:: Directive ::
Copy the listing below word for word, line by line, with nothing changed.
>> BEGIN Excerpted data
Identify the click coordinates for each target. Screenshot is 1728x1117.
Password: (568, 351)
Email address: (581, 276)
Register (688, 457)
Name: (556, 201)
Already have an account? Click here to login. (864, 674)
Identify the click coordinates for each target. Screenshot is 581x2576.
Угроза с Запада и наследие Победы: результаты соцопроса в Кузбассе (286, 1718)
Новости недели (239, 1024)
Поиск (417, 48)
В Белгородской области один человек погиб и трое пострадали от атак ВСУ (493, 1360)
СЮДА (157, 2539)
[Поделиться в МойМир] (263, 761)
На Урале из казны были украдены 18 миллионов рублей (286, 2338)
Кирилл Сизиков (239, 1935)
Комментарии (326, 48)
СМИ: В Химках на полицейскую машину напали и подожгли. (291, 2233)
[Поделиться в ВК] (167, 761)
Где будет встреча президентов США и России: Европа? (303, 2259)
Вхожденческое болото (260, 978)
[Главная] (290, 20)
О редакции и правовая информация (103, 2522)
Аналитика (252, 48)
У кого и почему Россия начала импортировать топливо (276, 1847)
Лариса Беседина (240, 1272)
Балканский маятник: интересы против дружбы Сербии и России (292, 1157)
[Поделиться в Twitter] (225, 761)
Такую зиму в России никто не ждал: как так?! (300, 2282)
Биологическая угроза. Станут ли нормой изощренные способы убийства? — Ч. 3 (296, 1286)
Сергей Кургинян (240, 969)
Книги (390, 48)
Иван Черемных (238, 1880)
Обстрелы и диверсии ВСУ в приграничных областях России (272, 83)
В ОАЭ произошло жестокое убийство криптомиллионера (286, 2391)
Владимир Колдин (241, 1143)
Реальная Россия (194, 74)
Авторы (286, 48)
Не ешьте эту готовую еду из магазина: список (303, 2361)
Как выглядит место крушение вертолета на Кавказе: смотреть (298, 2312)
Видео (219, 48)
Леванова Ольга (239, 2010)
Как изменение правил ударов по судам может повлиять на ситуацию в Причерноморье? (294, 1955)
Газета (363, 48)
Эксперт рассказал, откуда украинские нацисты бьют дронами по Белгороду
>> END Excerpted data
:: The solution ::
Identify the click coordinates for each target. Screenshot is 1728x1117.
Password: (568, 351)
Email address: (581, 276)
Register (688, 457)
Name: (556, 201)
Already have an account? Click here to login. (864, 674)
Identify the click coordinates for each target. Screenshot is 581x2576.
Угроза с Запада и наследие Победы: результаты соцопроса в Кузбассе (286, 1718)
Новости недели (239, 1024)
Поиск (417, 48)
В Белгородской области один человек погиб и трое пострадали от атак ВСУ (493, 1360)
СЮДА (157, 2539)
[Поделиться в МойМир] (263, 761)
На Урале из казны были украдены 18 миллионов рублей (286, 2338)
Кирилл Сизиков (239, 1935)
Комментарии (326, 48)
СМИ: В Химках на полицейскую машину напали и подожгли. (291, 2233)
[Поделиться в ВК] (167, 761)
Где будет встреча президентов США и России: Европа? (303, 2259)
Вхожденческое болото (260, 978)
[Главная] (290, 20)
О редакции и правовая информация (103, 2522)
Аналитика (252, 48)
У кого и почему Россия начала импортировать топливо (276, 1847)
Лариса Беседина (240, 1272)
Балканский маятник: интересы против дружбы Сербии и России (292, 1157)
[Поделиться в Twitter] (225, 761)
Такую зиму в России никто не ждал: как так?! (300, 2282)
Биологическая угроза. Станут ли нормой изощренные способы убийства? — Ч. 3 (296, 1286)
Сергей Кургинян (240, 969)
Книги (390, 48)
Иван Черемных (238, 1880)
Обстрелы и диверсии ВСУ в приграничных областях России (272, 83)
В ОАЭ произошло жестокое убийство криптомиллионера (286, 2391)
Владимир Колдин (241, 1143)
Реальная Россия (194, 74)
Авторы (286, 48)
Не ешьте эту готовую еду из магазина: список (303, 2361)
Как выглядит место крушение вертолета на Кавказе: смотреть (298, 2312)
Видео (219, 48)
Леванова Ольга (239, 2010)
Как изменение правил ударов по судам может повлиять на ситуацию в Причерноморье? (294, 1955)
Газета (363, 48)
Эксперт рассказал, откуда украинские нацисты бьют дронами по Белгороду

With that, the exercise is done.